Il reste à Louvain, de son âge prospère, un splendide édifice, un Hôtel de ville de toute magnificence, construit au milieu du quinzième siècle, et qui semble véritablement le chef-d'œuvre d'une confrérie d'orfèvres qui auraient travaillé la pierre, ou de maçons qui auraient tenté d'imiter l'œuvre des dentellières.

Construit tout à fait sur le modèle de ces châsses merveilleuses destinées à renfermer des reliques vénérées, il ne lui manque que des émaux et des pierres précieuses étincelant et rutilant au bout de ses pinacles ou dans les découpures de ses balustrades.

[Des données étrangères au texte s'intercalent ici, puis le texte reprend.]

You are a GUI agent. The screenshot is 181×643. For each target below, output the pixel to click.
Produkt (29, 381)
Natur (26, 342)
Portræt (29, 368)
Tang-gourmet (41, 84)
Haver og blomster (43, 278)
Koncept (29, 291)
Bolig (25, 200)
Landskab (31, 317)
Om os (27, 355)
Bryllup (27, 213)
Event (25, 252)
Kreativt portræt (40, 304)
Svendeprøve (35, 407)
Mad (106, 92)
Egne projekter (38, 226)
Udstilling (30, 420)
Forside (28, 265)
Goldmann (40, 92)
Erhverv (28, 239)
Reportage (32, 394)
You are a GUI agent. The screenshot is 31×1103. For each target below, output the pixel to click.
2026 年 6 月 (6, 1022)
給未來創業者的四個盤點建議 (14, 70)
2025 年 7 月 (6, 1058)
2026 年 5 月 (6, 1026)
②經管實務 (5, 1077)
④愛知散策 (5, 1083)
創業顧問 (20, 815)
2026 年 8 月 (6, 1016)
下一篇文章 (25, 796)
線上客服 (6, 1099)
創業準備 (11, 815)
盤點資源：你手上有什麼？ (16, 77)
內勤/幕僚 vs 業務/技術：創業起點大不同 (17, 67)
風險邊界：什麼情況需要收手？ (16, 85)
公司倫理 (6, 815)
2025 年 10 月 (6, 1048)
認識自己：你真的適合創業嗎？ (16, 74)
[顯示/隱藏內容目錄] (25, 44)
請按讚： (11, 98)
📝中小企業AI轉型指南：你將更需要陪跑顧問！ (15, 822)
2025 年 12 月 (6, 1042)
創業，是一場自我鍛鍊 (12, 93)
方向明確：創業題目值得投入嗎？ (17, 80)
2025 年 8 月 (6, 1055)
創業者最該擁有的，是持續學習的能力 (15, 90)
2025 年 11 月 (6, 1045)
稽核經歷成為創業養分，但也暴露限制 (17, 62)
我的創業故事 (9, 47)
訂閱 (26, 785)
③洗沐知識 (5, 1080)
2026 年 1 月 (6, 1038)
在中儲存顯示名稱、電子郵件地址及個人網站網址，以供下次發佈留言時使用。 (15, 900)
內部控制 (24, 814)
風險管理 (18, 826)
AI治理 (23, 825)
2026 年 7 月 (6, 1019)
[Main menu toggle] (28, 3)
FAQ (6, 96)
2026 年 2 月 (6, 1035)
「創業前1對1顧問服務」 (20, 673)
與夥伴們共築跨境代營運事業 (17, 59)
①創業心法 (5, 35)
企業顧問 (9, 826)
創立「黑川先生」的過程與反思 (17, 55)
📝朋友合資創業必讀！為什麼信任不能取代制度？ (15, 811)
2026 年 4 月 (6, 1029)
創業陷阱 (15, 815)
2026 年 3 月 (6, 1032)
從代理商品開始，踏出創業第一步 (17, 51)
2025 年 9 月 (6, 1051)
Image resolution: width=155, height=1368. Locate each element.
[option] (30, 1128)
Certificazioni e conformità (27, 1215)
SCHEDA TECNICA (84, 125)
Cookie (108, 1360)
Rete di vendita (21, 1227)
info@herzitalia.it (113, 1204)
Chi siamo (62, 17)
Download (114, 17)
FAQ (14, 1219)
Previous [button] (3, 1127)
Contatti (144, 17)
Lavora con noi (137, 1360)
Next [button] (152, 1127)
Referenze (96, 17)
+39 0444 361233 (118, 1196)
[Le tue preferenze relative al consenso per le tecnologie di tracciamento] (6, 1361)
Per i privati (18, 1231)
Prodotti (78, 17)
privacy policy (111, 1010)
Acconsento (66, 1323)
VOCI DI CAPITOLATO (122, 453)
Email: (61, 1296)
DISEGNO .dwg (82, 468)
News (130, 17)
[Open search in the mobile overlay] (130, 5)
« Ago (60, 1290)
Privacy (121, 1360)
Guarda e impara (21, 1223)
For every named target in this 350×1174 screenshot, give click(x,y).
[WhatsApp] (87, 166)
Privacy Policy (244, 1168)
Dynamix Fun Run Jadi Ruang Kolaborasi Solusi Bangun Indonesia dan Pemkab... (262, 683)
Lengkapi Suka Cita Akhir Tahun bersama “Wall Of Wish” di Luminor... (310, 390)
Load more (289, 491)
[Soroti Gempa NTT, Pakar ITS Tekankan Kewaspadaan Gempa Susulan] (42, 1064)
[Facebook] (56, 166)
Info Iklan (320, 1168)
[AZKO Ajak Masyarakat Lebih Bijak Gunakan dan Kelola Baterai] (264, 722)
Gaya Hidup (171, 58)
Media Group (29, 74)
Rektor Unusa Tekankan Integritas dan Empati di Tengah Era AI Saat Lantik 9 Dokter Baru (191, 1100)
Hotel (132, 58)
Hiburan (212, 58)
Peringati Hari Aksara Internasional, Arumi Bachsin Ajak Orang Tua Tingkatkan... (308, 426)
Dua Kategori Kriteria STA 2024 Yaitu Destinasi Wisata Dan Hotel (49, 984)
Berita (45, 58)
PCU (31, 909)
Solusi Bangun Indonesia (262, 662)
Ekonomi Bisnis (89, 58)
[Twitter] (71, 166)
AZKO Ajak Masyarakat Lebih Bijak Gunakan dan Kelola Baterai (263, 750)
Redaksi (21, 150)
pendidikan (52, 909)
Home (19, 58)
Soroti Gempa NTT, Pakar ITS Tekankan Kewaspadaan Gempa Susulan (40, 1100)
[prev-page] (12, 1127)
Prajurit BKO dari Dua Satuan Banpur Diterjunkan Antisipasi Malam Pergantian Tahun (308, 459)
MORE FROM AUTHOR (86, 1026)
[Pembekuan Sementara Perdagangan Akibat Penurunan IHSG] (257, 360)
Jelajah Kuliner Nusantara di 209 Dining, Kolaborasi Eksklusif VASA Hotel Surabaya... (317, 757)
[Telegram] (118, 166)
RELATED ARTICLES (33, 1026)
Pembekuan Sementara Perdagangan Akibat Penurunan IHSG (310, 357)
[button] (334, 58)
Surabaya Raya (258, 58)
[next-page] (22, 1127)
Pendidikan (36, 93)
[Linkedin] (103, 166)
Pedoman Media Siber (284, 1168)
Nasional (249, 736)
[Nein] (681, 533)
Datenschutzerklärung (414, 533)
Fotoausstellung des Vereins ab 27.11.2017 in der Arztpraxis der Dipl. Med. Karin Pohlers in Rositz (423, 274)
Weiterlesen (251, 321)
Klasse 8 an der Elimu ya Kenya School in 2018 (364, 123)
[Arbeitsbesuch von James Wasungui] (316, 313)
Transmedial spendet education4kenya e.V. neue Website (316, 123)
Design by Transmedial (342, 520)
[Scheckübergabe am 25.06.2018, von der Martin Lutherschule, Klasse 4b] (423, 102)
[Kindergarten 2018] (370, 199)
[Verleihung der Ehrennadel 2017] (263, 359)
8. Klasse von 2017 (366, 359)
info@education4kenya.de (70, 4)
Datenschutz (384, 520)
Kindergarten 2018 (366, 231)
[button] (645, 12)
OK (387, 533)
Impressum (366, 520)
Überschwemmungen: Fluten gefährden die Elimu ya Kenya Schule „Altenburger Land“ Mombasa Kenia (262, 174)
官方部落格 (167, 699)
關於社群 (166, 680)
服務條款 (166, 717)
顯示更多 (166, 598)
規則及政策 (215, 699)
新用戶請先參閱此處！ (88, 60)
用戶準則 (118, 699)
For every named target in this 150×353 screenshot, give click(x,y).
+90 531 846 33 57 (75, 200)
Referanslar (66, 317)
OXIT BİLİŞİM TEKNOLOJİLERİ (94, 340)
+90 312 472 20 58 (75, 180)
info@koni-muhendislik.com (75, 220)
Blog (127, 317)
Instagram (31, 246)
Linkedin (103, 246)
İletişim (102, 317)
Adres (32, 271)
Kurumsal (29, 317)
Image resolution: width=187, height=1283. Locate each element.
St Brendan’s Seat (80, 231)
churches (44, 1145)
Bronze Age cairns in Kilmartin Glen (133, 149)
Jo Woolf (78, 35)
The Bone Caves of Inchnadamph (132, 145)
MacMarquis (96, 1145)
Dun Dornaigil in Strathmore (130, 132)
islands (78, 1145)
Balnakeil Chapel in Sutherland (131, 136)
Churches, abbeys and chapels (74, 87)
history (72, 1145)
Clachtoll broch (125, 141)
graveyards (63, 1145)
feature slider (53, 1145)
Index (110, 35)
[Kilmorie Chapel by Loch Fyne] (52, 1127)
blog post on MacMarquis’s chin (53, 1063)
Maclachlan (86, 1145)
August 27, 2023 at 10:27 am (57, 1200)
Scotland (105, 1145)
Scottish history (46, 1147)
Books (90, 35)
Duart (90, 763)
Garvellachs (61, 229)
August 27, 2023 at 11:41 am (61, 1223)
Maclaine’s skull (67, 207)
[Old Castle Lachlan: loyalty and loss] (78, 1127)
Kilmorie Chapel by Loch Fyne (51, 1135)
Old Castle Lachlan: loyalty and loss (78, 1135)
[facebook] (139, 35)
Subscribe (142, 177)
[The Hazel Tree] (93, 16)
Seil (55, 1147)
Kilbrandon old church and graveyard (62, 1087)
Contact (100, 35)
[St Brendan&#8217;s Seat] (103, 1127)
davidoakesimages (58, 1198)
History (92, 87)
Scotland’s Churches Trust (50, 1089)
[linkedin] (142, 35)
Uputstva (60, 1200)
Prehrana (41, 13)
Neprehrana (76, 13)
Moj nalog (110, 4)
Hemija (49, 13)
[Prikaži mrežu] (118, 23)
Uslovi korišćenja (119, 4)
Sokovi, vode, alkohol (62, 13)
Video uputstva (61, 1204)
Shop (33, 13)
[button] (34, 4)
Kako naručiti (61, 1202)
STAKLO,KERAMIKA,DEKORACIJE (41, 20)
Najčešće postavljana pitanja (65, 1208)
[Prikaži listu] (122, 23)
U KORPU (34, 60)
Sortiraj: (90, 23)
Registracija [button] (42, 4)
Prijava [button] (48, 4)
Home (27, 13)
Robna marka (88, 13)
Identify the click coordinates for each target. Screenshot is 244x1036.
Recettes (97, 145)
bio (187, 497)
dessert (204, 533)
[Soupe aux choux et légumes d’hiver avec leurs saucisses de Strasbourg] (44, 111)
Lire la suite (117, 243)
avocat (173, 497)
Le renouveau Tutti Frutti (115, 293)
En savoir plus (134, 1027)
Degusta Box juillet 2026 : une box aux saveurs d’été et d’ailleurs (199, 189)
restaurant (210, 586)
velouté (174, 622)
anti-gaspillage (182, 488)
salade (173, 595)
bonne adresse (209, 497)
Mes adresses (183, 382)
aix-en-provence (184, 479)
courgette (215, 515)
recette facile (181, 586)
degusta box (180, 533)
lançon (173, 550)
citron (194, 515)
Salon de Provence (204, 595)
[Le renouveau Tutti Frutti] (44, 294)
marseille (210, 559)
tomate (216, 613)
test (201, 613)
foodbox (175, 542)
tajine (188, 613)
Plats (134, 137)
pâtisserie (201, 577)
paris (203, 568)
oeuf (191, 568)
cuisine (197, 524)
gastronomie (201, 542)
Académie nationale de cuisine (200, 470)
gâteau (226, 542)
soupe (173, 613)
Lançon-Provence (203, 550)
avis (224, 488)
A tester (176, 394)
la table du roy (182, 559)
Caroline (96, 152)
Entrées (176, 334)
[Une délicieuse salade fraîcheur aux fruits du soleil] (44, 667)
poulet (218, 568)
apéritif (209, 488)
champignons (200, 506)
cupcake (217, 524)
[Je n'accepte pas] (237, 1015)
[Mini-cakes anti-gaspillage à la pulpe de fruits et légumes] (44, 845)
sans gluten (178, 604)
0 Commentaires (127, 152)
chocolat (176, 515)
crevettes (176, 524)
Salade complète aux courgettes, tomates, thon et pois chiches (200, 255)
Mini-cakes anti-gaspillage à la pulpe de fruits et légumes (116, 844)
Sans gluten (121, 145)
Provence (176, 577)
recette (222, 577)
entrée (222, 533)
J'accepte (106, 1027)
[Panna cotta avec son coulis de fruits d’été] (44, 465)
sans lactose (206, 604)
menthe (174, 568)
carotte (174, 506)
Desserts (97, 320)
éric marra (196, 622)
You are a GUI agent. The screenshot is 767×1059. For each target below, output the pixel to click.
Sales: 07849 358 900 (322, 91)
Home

Cette fabuleuse architecture, ne pouvant être renfermée dans un musée, brille au plein soleil sur une Grande Place, pas très grande, étroite même, resserrée entre ce magnifique reliquaire d'art gothique et l'église Saint-Pierre, autre très beau morceau, au point de vue pittoresque surtout.

L'Hôtel de ville fait penser à une Sainte-Chapelle, c'est la même simplicité de plan, la même netteté de lignes, un rectangle à deux pignons lançant une svelte tourelle à chaque pointe, avec une autre tourelle à chaque angle, mais le tout est fouillé et sculpté de la base au faîte, fleuri de la première à la dernière pierre. Trois étages de fenêtres entre chacune desquelles une colonnette engagée au bas porte sur une saillie triangulaire, en guise de contreforts, une série de statues superposées sous des dais délicatement ciselés; tout le long du toit, règne une belle galerie de créneaux ajourés en balustrade flamboyante. Les tourelles d'angle, à partir de là, ont encore deux étages de plates-formes et une flèche aussi ajourée. Sur le toit, quatre étages de lucarnes.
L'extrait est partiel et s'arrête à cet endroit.